Tempers are boiling over in the hedge fund world with the sudden and surreptitiously reached deal by Darden Restaurants Friday to sell Red Lobster to the private equity firm Gold Gate Capital for $2.1 billion. And now, a pair of activist hedge funds have joined forces in extremely strongly worded calls for a shareholder vote to strike down the deal.
On Friday, Starboard Value, which owns 5.5% of Darden, said the deal “woefully undervalued” Red Lobster and its real estate assets, and urged shareholders to convene in opposition of the deal. And on Monday, 2% Darden owner Barington Capital vehemently denounced Darden’s move and again called for a shareholder vote to stop the deal from closing.
“It is unconscionable that the Darden Board would allow the Company to sell its Red Lobster business for what amounts to a ‘fire sale’ price after shareholders clearly indicated that they did not want the Company to enter into a transaction unless it was subject to their approval,” Barington’s statement said. “It is clear to us from the Board’s decision to pursue this imprudent transaction and its horrific record in the area of corporate governance, that Darden’s independent directors are neither focused on, nor responsive to, shareholder concerns.

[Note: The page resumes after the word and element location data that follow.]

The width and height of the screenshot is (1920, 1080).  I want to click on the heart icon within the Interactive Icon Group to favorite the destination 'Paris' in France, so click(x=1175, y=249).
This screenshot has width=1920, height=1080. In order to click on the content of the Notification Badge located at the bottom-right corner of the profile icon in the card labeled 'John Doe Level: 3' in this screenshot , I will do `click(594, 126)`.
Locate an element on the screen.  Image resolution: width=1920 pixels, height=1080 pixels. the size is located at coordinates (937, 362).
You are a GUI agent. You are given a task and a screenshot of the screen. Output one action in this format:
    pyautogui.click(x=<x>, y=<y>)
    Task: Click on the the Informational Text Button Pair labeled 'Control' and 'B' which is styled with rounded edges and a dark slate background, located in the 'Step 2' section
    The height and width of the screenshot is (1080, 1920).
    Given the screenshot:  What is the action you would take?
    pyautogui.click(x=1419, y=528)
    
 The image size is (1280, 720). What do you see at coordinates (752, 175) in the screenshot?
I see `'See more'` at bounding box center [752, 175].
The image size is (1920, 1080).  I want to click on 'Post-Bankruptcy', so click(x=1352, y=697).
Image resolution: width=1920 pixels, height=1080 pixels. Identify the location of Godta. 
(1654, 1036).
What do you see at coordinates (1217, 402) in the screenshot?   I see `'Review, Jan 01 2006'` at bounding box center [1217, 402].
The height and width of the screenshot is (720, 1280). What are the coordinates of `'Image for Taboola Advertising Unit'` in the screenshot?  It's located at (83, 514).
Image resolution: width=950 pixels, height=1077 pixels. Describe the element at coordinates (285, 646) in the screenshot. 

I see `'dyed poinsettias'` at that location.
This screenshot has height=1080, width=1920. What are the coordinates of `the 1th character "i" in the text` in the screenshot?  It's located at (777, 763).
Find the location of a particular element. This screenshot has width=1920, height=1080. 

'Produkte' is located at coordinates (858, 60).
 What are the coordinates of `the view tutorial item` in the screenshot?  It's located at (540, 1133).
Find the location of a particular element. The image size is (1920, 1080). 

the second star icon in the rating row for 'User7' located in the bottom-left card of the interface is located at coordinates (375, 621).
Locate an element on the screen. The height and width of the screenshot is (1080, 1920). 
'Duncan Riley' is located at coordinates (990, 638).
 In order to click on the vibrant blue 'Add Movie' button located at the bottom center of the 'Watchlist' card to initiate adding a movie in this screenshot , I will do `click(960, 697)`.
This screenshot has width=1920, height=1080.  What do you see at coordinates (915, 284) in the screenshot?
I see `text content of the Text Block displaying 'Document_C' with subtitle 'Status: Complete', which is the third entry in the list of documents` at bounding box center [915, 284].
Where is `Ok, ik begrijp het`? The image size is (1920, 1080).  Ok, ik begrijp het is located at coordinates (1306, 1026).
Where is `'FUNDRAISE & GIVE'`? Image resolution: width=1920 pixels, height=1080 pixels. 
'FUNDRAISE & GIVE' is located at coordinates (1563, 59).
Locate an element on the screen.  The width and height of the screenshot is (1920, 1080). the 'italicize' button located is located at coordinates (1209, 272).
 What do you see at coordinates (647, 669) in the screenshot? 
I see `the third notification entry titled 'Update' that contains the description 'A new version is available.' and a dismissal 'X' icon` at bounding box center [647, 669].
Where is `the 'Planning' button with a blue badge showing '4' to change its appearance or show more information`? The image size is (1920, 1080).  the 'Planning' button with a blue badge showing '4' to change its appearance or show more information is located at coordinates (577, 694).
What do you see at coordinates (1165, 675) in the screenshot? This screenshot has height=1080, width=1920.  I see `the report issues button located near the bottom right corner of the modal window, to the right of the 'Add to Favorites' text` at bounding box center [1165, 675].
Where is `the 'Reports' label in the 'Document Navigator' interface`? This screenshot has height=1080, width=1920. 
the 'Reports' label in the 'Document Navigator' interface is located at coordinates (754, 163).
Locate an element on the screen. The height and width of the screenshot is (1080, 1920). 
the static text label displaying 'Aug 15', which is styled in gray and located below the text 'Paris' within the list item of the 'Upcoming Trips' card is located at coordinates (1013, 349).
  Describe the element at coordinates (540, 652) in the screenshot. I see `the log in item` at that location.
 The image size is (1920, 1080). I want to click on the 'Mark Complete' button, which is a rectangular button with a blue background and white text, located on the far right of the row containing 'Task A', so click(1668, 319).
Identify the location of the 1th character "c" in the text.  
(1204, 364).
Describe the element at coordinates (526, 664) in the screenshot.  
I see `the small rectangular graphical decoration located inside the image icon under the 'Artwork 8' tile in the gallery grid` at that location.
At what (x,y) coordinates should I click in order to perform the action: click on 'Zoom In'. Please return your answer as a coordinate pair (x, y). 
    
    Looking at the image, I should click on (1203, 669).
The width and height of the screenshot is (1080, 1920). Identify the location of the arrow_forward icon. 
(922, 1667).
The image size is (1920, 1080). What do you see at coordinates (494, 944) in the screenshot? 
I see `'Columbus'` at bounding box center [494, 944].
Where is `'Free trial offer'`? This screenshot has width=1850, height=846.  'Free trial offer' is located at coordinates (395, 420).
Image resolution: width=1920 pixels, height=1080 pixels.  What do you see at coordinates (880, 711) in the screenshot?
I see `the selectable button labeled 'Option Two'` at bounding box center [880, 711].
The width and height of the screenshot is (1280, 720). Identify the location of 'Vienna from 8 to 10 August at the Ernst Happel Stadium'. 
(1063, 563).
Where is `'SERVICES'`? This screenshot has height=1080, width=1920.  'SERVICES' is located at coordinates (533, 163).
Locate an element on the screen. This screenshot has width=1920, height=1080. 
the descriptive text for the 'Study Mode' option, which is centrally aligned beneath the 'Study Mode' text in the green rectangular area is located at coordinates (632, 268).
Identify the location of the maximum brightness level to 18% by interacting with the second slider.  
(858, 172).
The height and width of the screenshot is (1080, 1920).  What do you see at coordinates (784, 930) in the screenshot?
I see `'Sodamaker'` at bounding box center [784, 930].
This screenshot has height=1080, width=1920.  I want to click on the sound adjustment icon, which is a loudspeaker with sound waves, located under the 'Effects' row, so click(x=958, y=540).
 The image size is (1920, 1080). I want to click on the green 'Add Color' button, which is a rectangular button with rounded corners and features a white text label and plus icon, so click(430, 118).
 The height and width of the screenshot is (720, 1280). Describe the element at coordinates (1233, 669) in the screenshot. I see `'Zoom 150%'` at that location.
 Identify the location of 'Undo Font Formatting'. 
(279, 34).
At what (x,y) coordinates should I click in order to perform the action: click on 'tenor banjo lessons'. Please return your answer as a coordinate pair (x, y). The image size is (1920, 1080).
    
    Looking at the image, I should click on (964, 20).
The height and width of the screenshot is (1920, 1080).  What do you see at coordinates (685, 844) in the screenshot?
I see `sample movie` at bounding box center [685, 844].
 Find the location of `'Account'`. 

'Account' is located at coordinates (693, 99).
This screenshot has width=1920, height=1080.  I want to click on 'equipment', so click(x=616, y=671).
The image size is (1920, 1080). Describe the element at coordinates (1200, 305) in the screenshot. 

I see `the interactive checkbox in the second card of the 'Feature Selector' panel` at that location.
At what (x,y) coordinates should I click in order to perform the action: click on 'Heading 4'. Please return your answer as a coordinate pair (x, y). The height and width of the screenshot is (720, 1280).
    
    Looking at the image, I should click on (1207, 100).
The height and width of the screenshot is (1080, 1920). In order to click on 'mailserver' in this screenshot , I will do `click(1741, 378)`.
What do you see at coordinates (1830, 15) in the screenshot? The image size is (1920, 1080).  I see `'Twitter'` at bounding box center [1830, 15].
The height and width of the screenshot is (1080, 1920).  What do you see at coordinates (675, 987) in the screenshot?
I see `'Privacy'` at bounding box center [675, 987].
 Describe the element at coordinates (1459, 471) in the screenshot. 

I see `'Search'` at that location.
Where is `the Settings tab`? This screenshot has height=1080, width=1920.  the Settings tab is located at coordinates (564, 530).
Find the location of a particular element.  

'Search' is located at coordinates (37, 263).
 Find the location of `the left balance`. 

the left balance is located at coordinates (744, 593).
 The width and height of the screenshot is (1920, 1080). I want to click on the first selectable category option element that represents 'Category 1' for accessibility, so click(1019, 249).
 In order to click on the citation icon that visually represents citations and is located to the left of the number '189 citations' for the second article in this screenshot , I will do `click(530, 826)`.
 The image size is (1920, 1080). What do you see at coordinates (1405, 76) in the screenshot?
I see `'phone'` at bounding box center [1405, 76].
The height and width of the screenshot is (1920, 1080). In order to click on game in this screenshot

In over 14 years of investing, we have never seen a group of directors that have allowed a company to be run with such a blatant disregard for shareholder interests.”
The deal’s timing appeared to catch both activist hedge funds off guard. Just last week at the SALT conference in Las Vegas, Smith spoke about Starboard’s plans for Darden on a panel with other activist investors, and fielded questions from the audience on the matter.
Darden had been less than cooperative in recent weeks. After a majority of shareholders voted to call a special meeting to vote on the Red Lobster sale, Darden missed a May 6 deadline set by Starboard Value to hold the meeting, an indicator to Smith that Darden may have been cooking up a deal behind the scenes. Smith told BuzzFeed earlier this month that Darden was dragging its feet on the meeting and that Starboard was considering legal action.